Durante l’incontro sono stati presentati anche gli strumenti operativi che gli esercenti dovranno utilizzare per la riscossione. Ogni struttura avrà a disposizione un software dedicato per registrare gli ospiti e calcolare l’imposta dovuta, da versare al Comune a fine mese insieme alla rendicontazione delle presenze assoggettabili. Un meccanismo semplice: dieci pernotti soggetti alla tassa equivalgono a un versamento di 15 euro.
«Con l’introduzione della Tassa di Soggiorno, voltiamo pagina» afferma l’assessore al Turismo, Rino De Bonis. «Si apre un capitolo nuovo, fatto di risorse da convogliare in progetti e spazio per crescere. Siamo una località turistica e vogliamo sfruttare questa nostra peculiarità, capace di attrarre sul nostro territorio migliaia di persone e di generare, con la nuova imposta, un tesoretto con cui crescere sempre di più».
Soddisfazione anche da parte dell’assessore al Bilancio, Marcello Di Gregorio: «Accogliamo con favore la risposta che c’è stata da parte delle attività, presenti in ottimo numero questa mattina. Da tempo avevamo l’idea di introdurre la Tassa di Soggiorno anche a Città Sant’Angelo, visto che siamo uno dei pochi centri che ancora non ce l’ha. Adesso, da inizio febbraio dovremmo partire».
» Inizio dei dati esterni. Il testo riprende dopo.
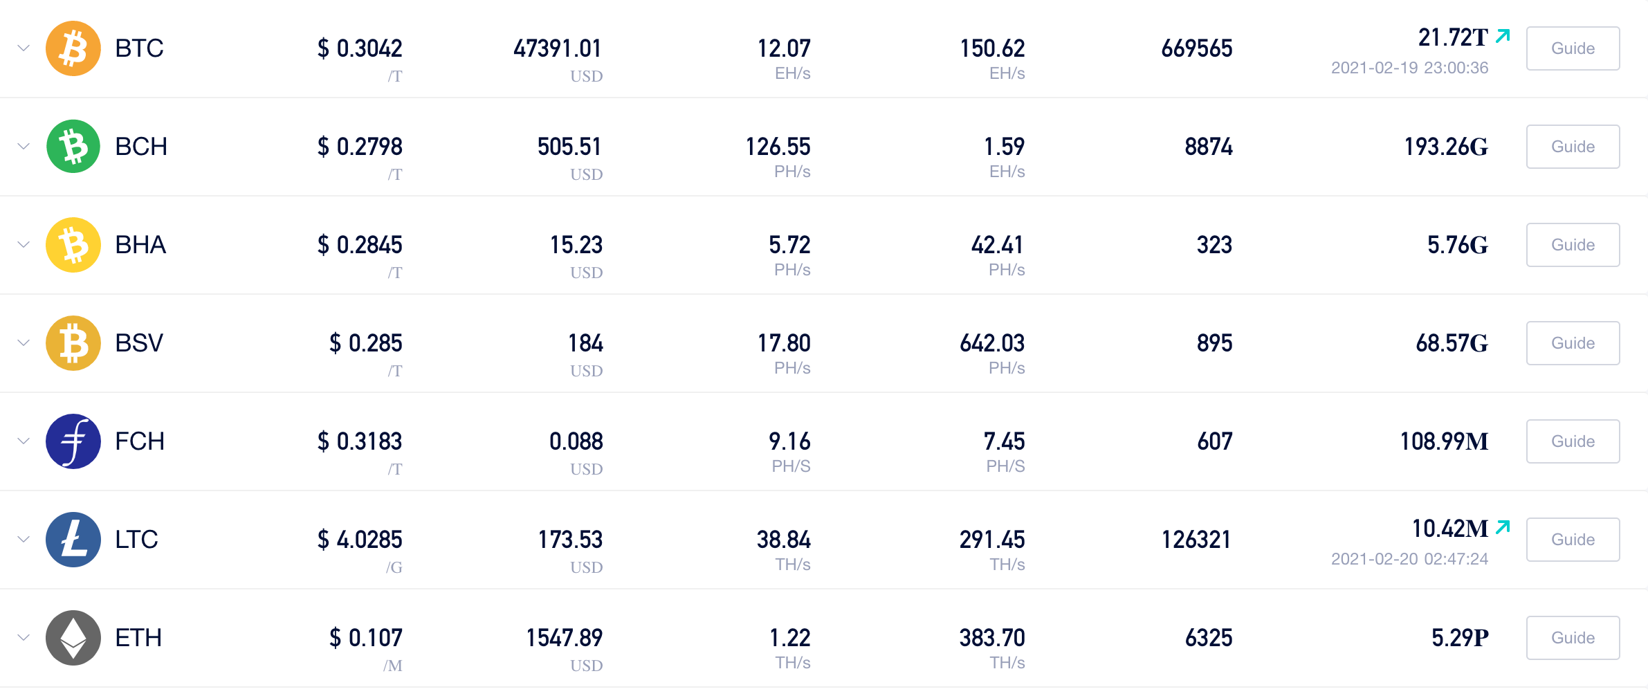Viewport: 1648px width, 696px height.
Task: Open the Guide for BTC
Action: pyautogui.click(x=1573, y=48)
Di Gregorio ha poi ricordato la natura vincolata dell’imposta: «Si tratta di un’imposta di scopo: questo significa che le risorse raccolte con essa potranno essere utilizzate solo per attività come la promozione turistica, la cura dei musei, il pagamento del software dedicato o lo sviluppo dell’Infopoint. Al contrario, non potranno essere impiegate in altre voci presenti nel bilancio».